3. Aux termes de l'article 1er du décret du 26 janvier 1995 relatif à la taxe sur les surfaces commerciales : " Pour l'application de la loi du 13 juillet 1972 (...), l'établissement s'entend de l'unité locale où s'exerce tout ou partie de l'activité d'une entreprise. Lorsque plusieurs locaux d'une même entreprise sont groupés en un même lieu comportant une adresse unique ou sont assujettis à une même taxe professionnelle, ils constituent un seul établissement (...) ". Constituent une unité locale au sens de ces dispositions les locaux d'une même entreprise formant un ensemble géographiquement cohérent pour l'exercice de tout ou partie de l'activité de cette entreprise, notamment ceux comportant une adresse unique ou assujettis à une même cotisation foncière des entreprises.
4. Il ressort des pièces du dossier soumis aux juges du fond que l'hypermarché, la station-service, le commerce de vins au détail et le centre d'entretien automobile exploités par la société Suviga sont situés au sein de la même zone commerciale sur un ensemble de parcelles contiguës ou voisines formant un ensemble intégré d'établissements et doivent être regardés comme formant un ensemble géographiquement cohérent pour l'exercice de l'activité de l'entreprise. Dès lors, en jugeant que ces locaux ne constituaient pas une seule unité locale et, par suite, un seul établissement au sens de la loi du 13 juillet 1972, aux motifs qu'ils étaient assujettis séparément à la cotisation foncière des entreprises et que les différents sites commerciaux n'étaient pas aménagés pour que leurs clientèles respectives puissent librement circuler de l'un à l'autre sans emprunter la voie publique, le tribunal a inexactement qualifié les faits soumis à son appréciation, ainsi que le soutient le ministre par un moyen qui, contrairement à ce que fait valoir en défense la société Suviga, n'est pas nouveau en cassation.
5. Il résulte de ce qui précède, sans qu'il soit besoin de se prononcer sur les autres moyens du pourvoi, que le ministre est fondé à demander l'annulation du jugement qu'il attaque.
6. Les dispositions de l'article L. 761-1 du code de justice administrative font obstacle à ce que la somme demandée par la société Suviga soit mise à la charge de l'Etat, qui n'est pas, dans la présente instance, la partie perdante.
D E C I D E :
--------------
Article 1er : Le jugement du 8 novembre 2022 du tribunal administratif de Poitiers est annulé.
Article 2 : L'affaire est renvoyée au tribunal administratif de Poitiers.

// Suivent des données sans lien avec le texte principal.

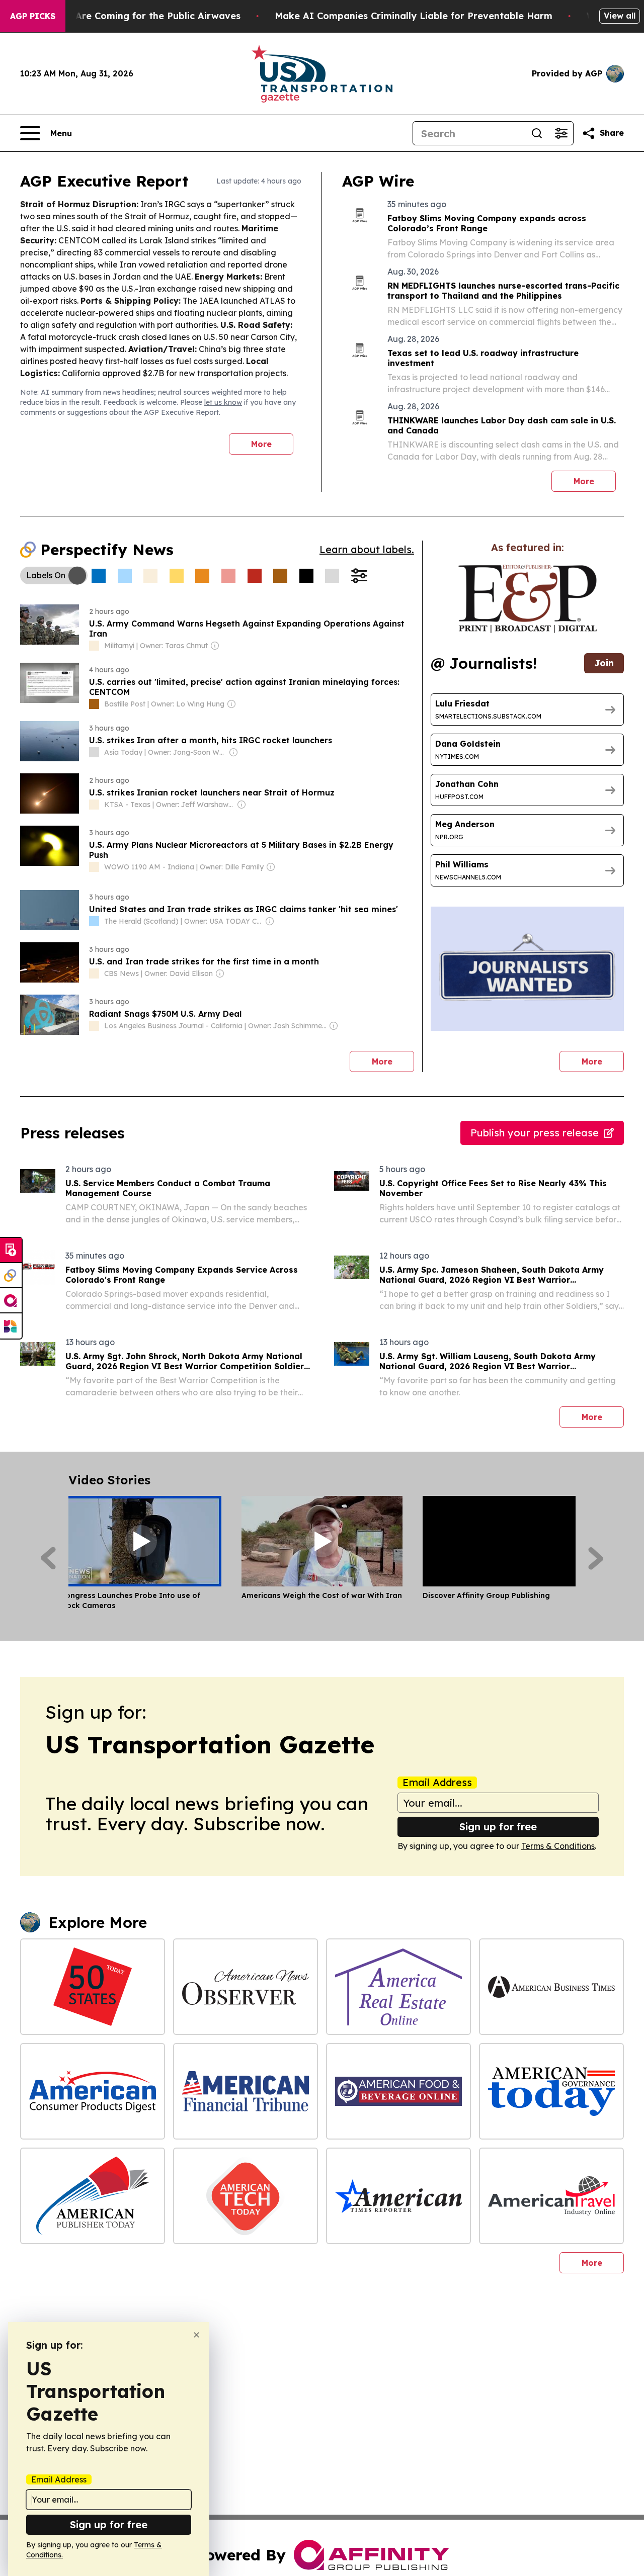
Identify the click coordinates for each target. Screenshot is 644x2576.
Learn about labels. (366, 549)
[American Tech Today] (245, 2196)
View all (619, 16)
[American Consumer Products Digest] (92, 2091)
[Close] (196, 2335)
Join (604, 663)
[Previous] (48, 1558)
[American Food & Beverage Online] (398, 2091)
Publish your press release (534, 1132)
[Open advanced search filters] (561, 133)
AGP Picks (32, 16)
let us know (223, 402)
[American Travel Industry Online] (551, 2196)
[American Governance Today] (551, 2091)
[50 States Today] (92, 1986)
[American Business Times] (551, 1986)
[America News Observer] (245, 1986)
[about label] (94, 646)
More (261, 444)
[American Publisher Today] (92, 2196)
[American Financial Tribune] (245, 2091)
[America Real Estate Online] (398, 1986)
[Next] (596, 1558)
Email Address (437, 1782)
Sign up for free (498, 1826)
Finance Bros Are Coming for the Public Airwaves (126, 16)
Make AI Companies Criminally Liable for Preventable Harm (413, 16)
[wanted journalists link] (527, 599)
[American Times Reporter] (398, 2196)
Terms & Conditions (558, 1846)
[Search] (537, 133)
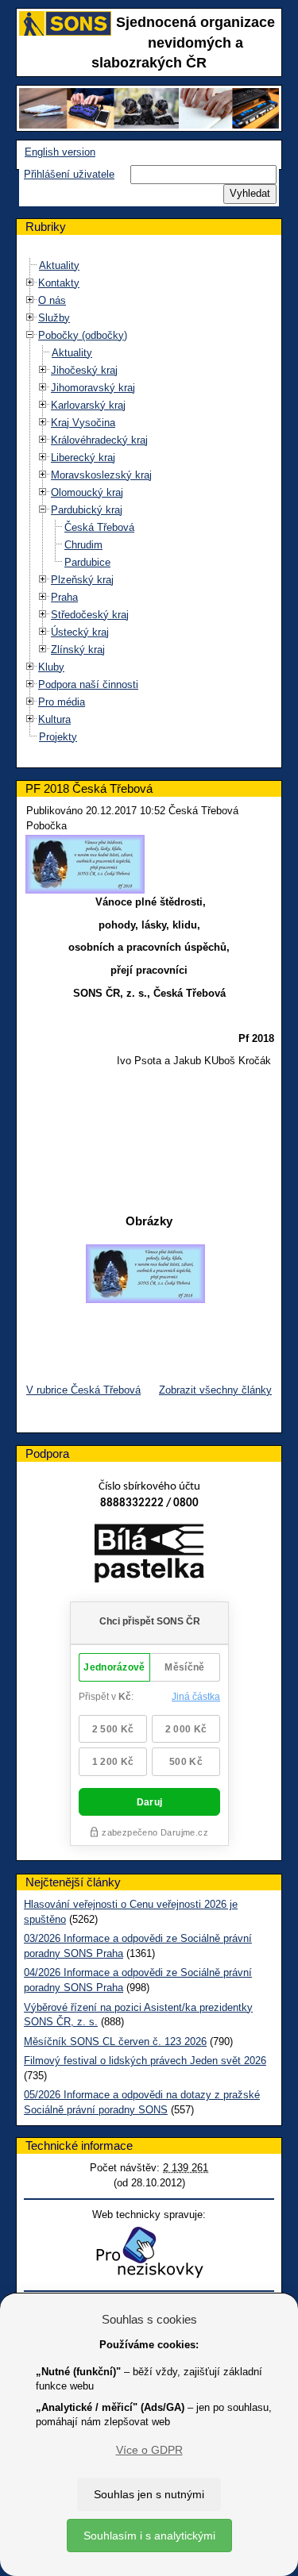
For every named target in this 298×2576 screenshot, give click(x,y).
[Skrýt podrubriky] (30, 334)
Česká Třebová (99, 527)
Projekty (58, 737)
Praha (64, 597)
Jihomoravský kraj (93, 388)
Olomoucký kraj (87, 492)
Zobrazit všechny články (215, 1390)
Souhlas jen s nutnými (149, 2494)
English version (60, 152)
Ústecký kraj (80, 632)
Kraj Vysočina (83, 423)
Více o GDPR (149, 2449)
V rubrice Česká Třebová (83, 1390)
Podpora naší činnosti (88, 684)
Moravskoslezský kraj (101, 475)
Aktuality (59, 265)
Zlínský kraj (78, 650)
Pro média (61, 702)
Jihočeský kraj (84, 370)
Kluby (51, 667)
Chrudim (83, 545)
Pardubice (87, 562)
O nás (52, 300)
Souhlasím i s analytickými (149, 2535)
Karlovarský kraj (88, 405)
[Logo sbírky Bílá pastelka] (149, 1556)
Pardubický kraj (86, 510)
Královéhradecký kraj (99, 440)
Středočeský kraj (90, 615)
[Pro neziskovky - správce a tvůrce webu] (149, 2252)
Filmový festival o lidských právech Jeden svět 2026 (145, 2061)
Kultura (54, 719)
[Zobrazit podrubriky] (30, 282)
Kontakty (58, 283)
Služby (54, 318)
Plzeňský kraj (82, 580)
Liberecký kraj (83, 457)
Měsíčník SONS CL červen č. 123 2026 (115, 2041)
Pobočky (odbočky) (82, 335)
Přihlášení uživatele (69, 174)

Article 3 : Les conclusions de la société Suviga présentées au titre de l'article L. 761-1 du code de justice administrative sont rejetées.

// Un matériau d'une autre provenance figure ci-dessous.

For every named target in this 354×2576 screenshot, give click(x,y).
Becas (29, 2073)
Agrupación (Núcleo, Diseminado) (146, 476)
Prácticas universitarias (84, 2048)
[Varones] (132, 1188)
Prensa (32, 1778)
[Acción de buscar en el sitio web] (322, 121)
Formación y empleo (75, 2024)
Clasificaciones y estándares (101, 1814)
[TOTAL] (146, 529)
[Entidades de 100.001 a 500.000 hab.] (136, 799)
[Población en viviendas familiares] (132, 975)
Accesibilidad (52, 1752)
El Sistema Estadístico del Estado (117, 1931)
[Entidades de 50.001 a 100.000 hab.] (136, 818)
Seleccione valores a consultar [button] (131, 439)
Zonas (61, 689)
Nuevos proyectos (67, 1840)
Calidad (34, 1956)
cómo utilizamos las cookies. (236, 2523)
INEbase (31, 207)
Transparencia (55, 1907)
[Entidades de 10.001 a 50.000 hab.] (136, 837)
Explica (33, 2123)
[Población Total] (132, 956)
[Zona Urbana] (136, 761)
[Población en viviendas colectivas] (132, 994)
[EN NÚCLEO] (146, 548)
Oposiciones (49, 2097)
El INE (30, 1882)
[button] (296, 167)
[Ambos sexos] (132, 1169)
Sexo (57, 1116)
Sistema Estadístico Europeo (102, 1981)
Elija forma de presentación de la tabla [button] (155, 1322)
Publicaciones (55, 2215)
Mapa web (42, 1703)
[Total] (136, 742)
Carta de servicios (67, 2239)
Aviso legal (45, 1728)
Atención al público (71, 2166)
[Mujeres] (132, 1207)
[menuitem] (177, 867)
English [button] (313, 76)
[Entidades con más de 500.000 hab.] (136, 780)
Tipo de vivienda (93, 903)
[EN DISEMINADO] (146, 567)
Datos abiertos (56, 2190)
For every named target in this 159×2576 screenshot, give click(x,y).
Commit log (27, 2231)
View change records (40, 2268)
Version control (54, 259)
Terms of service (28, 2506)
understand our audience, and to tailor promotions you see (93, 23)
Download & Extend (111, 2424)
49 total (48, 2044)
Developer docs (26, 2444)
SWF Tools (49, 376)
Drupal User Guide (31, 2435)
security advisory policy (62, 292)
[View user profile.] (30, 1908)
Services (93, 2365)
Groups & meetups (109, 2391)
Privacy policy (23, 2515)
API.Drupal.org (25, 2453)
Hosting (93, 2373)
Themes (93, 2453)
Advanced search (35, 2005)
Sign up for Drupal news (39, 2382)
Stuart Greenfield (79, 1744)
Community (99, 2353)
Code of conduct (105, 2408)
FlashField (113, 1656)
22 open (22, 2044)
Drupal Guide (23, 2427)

Article 4 : La présente décision sera notifiée au ministre de l'économie, des finances et de la souveraineté industrielle et numérique et à la société Suviga.
Délibéré à l'issue de la séance du 7 septembre 2023 où siégeaient :
Mme Anne Egerszegi, présidente de chambre, présidant ; M. Nicolas Polge, conseiller d'Etat et M. Vincent Mazauric, conseiller d'Etat-rapporteur.

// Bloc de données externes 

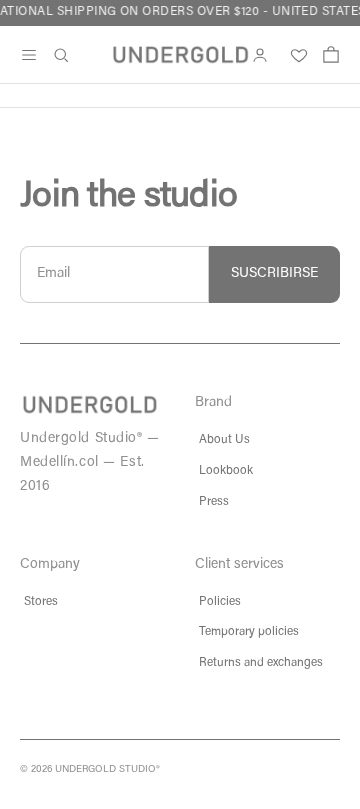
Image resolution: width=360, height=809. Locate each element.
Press (214, 502)
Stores (41, 602)
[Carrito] (331, 55)
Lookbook (226, 471)
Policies (220, 602)
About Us (224, 440)
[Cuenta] (260, 55)
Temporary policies (249, 632)
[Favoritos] (295, 55)
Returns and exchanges (261, 663)
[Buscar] (61, 55)
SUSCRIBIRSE (274, 274)
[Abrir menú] (29, 55)
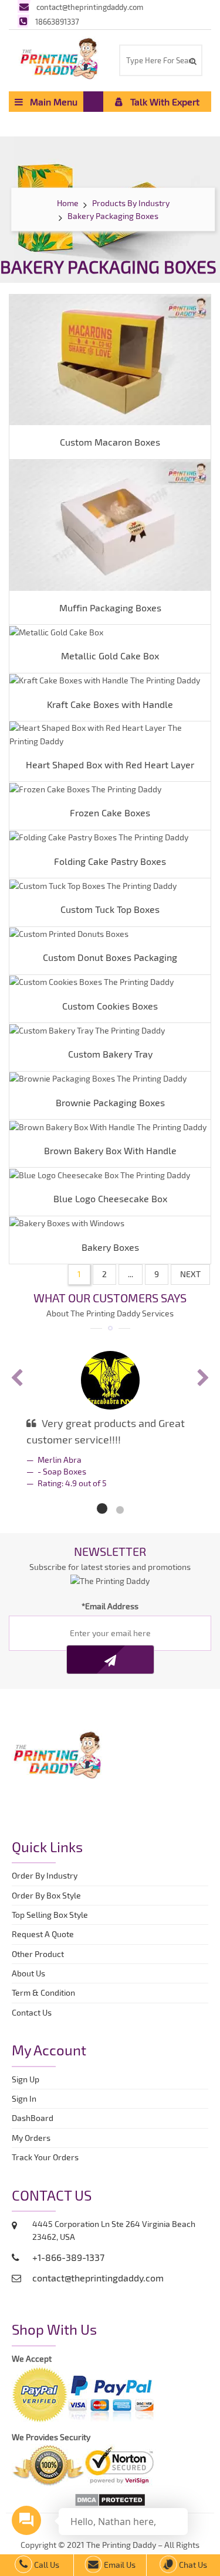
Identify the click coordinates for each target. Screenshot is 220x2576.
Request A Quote (43, 1934)
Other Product (38, 1954)
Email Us (119, 2565)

Rendu le 29 septembre 2023.
La présidente :
Signé : Mme Anne Egerszegi
Le rapporteur :
Signé : M. Vincent Mazauric
La secrétaire :
Signé : Mme Katia Nunes
La République mande et ordonne au ministre de l'économie, des finances et de la souveraineté industrielle et numérique et à la société Suviga en ce qui le concerne ou à tous commissaires de justice à ce requis en ce qui concerne les voies de droit commun contre les parties privées, de pourvoir à l'exécution de la présente décision.